Après cette déprimante découverte, je me mis à préparer mon sac, j’y glissais livres et cahiers de maths, Français, d’histoire-géo. J’insérais sur le côté ma trousse. D’après mon emploi du temps, j’avais aussi EPS et musique. Pour la musique, je fouillais mes cahiers, il avait un protège-cahier rose, ses pages alternant entre grands carreaux classiques et portées musicales. De petites notes y étaient inscrites avec leur nom en dessous pour les reconnaître plus facilement. Les autres pages contenaient de paroles des chansons étudiées en cours : Du Souchon, du Gainsbourg, un audacieux MC Solaar. Me faudrait-il une nouvelle flûte à bec ? L’ancienne ayant été brisée lors de mon accident, ses fragments étaient toujours sur ma table, je n’osais pas, sans savoir pourquoi, la jeter. C’était à elle, j’estimais que je n’en avais pas le droit. Pour l’EPS, au cas où, j’aurais besoin d’un pantalon de jogging, il me faudrait en choisir un dans mon armoire. Bon Dieu, le retour du coup de cafard. Allez, ma belle, on se détend. Ma belle ? Mon beau, je ne voulais pas oublier qui j’étais. J’avais envie de sortir, de respirer. Je me précipitai à la fenêtre, ouvris les battants, inspirai un grand coup. Je ne savais pas ce qui me prenait. C’était fun d’être là, mais je sentais que mes ennuis n’étaient pas partis, d’autres les avaient remplacés. J’avais besoin de cette rentrée des classes, de voir des gens de "mon" âge.
Le mercredi, Maman amena un homme dans ma chambre, avant que votre esprit mal tourné n’ajoute quoi que ce soit, je me devais de vous préciser qu’il s’agissait de mon kiné, il s’occuperait de ma rééducation physique. Il était donc tout à fait normal que je me retrouvasse couchée sur mon lit en petite culotte devant lui. Devant le corps médical, ce n’est pas sale. Il me tritura les jambes pendant une bonne demi-heure, ce que je supportai en mordant mon oreiller, alors qu’il me racontait des banalités comme un simple coiffeur auxquelles je ne répondais que peu (comme avec mon coiffeur en fait). D’une part, parce que, finalement, je trouvais un peu gênant d’être vue en sous-vêtement (pas pour moi, pour elle), d’autre part, parce que je douillais un max, mais quand il eut fini, je me sentis plus légère. Cela m’avait fait du bien qu’il me fasse du mal. Je laisse deux minutes aux esprits dérangés pour se déchainer, vous avez créé un Hashtag pour cela, je le sais, mais vu que je n’utilise pas les réseaux sociaux, je m’en fous ! Ils ne représentent que source d’ennui et ne sont que des panneaux à affichage de haine, de communautarisme, de calomnies, de harcèlement, je veux m’en préserver autant que je peux.

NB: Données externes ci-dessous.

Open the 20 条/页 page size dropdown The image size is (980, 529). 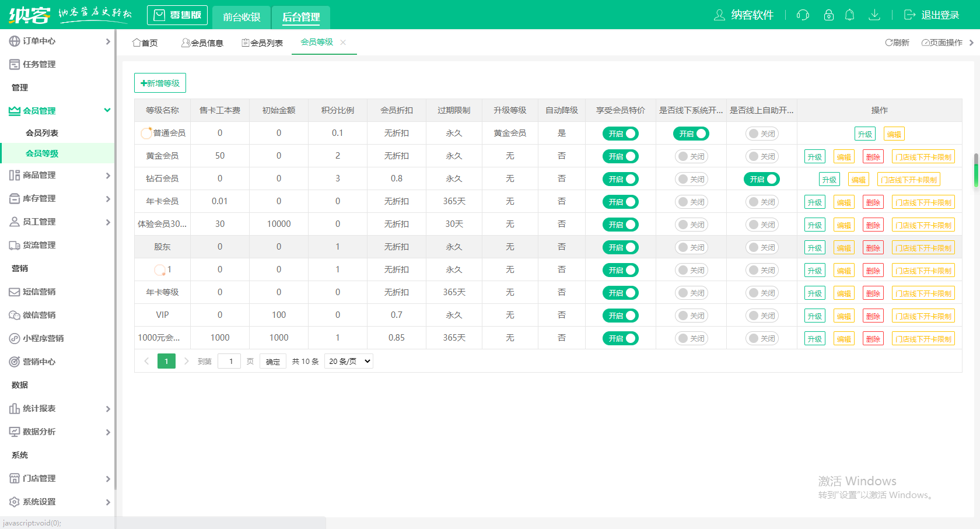pos(349,361)
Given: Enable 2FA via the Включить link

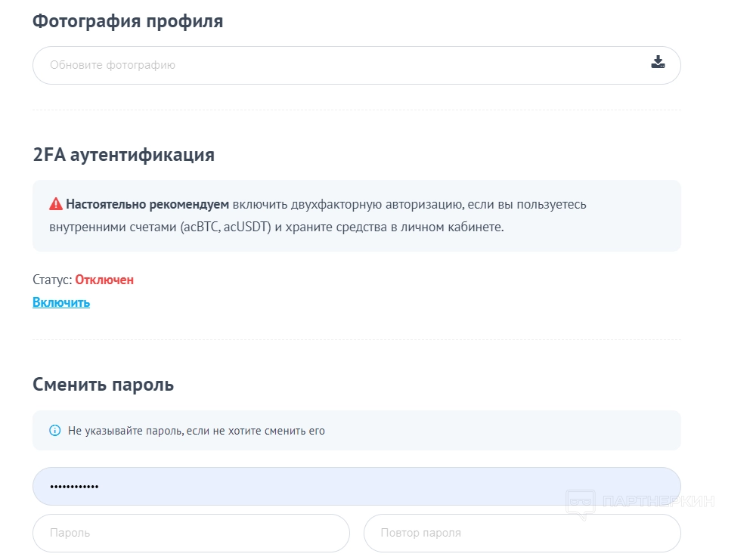Looking at the screenshot, I should pos(61,302).
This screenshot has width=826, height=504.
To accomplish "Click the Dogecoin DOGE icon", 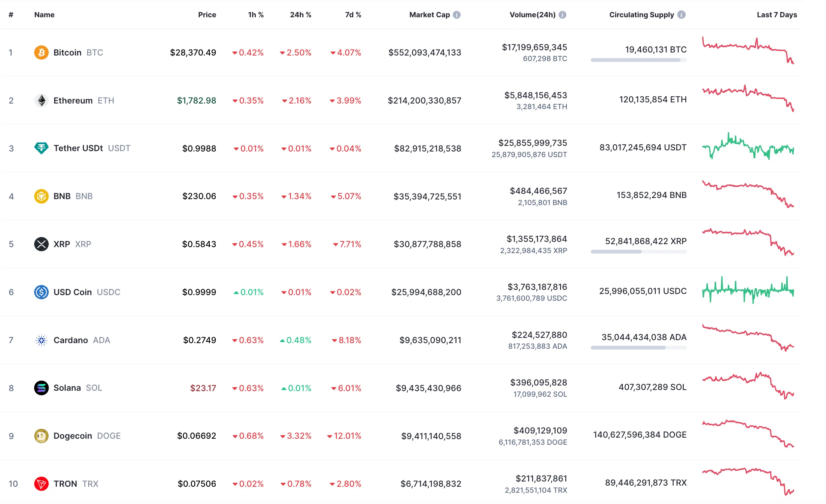I will [x=41, y=436].
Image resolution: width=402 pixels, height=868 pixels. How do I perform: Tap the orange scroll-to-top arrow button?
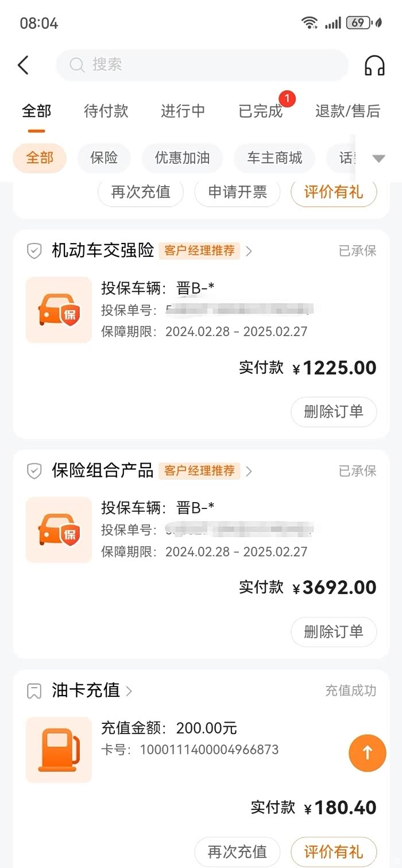[x=368, y=753]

Je profitais de ces derniers jours pour apprendre à me déplacer avec une seule béquille, car on ne s’en rend compte que rarement mais utiliser ses mains est bien pratique. Mon entraînement se déroula en musique, au son de mon nouveau CD d’une médiocrité alarmante mais d’un kitsch délectable et des compiles à Diane que j’avais hâte de rencontrer bien que je ne savais pas à quoi m’attendre avec elle (#teasingputassier). Comme je ne peux pas vous faire partager mon son, je vous ferai une vidéo training montage avec mon bêtisier, mes plus belles gamelles avant d’assister à mon triomphe glorieux, le tout sur Eye of the Tiger et entrecoupé de vidéo de chats pour être à la mode et attirer plus de vues.

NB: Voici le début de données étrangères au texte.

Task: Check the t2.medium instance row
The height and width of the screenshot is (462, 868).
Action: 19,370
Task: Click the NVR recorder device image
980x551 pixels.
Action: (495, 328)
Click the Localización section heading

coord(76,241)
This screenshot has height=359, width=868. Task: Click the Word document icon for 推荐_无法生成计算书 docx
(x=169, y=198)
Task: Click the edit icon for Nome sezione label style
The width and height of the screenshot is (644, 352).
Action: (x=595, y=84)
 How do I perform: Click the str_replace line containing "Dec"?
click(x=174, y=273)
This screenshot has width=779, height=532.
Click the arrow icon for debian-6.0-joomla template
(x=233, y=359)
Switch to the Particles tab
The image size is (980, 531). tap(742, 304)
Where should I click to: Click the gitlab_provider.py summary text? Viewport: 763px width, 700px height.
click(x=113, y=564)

Il ne me reste plus qu’à vous évoquer mon réveillon du Jour de l’An en famille (sans Alice en soirée pyjama avec des copines) durant lequel Maman tenta (en vain) d’égaler ma prouesse culinaire de Noël. Si Dorothée et Carlos animèrent la première partie de notre soirée avec des shows musicaux interprétés par de nombreux invités, ce fut avec Arthur et Pierre Tchernia sur Les Enfants de la Télé que nous avons procédé au compte à rebours avant la nouvelle année 1995.
Et bien bonne année, si vous lisez ce livre en janvier. Et pour les autres, bonne année quand même, je ne crois pas vous l’avoir souhaitée.
Ce qui marque la fin de la première partie de ma nouvelle vie. Merci d’avoir lu jusque là, je vous félicite sincèrement, je ne sais pas si j’aurais tenu. Quoiqu’il en soit, on se revoit dans la suite qui devrait commencer à la prochaine page si l’imprimeur n’a pas fait de la merde. Si ce n’est pas le cas, votre livre a un problème, faites-le vous changer chez votre libraire. Dites-lui que vous venez de ma part, ça passera tout seul.
Sur ce, à tout de suite !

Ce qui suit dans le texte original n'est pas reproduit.